We present experimental observation of electromagnetically induced transparency (EIT) on a single macroscopic artificial “atom” (superconducting quantum system) coupled to open 1D space of a transmission line. Unlike in an optical media with many atoms, the single-atom EIT in 1D space is revealed in suppression of reflection of electromagnetic waves, rather than absorption. The observed almost 100% modulation of the reflection and transmission of propagating microwaves demonstrates full controllability of individual artificial atoms and a possibility to manipulate the atomic states. The system can be used as a switchable mirror of microwaves and opens a good perspective for its applications in photonic quantum information processing and other fields.

Figure 1

Three-level cascade system. (a) Schematic of the three-level cascade atom used to produce electromagnetically induced transparency—the physical phenomena for the quantum switch. Transmission of a weak propagating wave at the frequency ${\omega }_p$ close to the transition frequency ${\omega }_{21}$ is controlled by another field coupling states $|2⟩$ and $|3⟩$. The corresponding Rabi drive amplitudes are denoted by ${\Omega }_c$ and ${\Omega }_p$, respectively. (b) Transmission spectrum for $|1⟩\leftrightarrow |2⟩$ transition. (c) Spectrum of $|2⟩\leftrightarrow |3⟩$ transition. The spectroscopy signal appears only around the degeneracy point. The transition frequency between states $|2⟩$ and $|3⟩$ at the degeneracy ($\delta \Phi =0$) is ${\omega }_{32}=24.465\mathrm{GHz}$. (d) Spectrum of $|1⟩\leftrightarrow |3⟩$ transition. At the degeneracy point $\delta \Phi =0$ the transition is prohibited, and the spectroscopy signal vanishes indicating that the cascade system is realized.

Figure 2

Transmission coefficient near the probe wave resonance ($\delta {\omega }_p=0$). (a) and (b) are real and imaginary parts of the probe signal transmission coefficient at the different control field amplitudes ${\Omega }_c$, specified in (b).

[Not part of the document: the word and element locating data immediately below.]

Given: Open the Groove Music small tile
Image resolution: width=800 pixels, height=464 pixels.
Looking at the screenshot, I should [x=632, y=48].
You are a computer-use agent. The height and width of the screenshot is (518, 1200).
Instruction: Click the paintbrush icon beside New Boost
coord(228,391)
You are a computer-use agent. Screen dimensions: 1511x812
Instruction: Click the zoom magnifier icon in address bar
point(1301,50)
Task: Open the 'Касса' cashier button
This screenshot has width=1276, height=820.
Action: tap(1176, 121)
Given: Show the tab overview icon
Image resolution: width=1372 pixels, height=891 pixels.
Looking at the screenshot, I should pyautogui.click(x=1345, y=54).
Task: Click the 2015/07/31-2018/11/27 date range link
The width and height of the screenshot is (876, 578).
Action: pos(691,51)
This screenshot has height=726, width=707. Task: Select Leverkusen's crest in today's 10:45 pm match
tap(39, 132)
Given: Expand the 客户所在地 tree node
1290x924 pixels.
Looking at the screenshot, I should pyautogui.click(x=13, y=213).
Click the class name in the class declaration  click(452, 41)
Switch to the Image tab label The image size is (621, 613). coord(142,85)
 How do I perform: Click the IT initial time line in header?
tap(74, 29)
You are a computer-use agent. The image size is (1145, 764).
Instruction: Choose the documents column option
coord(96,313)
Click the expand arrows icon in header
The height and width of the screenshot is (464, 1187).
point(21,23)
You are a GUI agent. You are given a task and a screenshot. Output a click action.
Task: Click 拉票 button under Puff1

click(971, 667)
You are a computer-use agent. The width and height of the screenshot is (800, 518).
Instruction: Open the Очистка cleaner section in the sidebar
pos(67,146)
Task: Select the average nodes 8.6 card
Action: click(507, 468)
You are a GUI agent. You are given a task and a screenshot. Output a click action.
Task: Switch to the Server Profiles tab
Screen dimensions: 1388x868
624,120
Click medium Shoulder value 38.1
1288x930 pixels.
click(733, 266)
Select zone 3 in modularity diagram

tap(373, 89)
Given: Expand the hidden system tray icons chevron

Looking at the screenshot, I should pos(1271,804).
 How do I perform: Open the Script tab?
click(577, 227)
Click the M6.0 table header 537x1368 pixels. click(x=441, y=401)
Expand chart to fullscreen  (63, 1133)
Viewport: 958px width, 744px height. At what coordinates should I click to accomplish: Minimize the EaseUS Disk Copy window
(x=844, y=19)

The curves show typical dispersion for EIT. (c) and (d) present calculations of real and imaginary parts for the probe signal transmission coefficient for the same set of ${\Omega }_c$ as in (a) and (b).

Figure 3

Quantum switch operation. (a) Power transmission coefficient $T$ vs control field amplitude ${\Omega }_c$ and probe frequency. The single resonant dip in the transmission is split into two under the large control field amplitudes. (b) $T$ for resonant probe signal vs control field amplitude. The experimentally measured $T$ is presented by red circles, and the black line is calculated $|t{|}^2$ from Eq. (5). The achieved contrast in the transmitted power is 96%.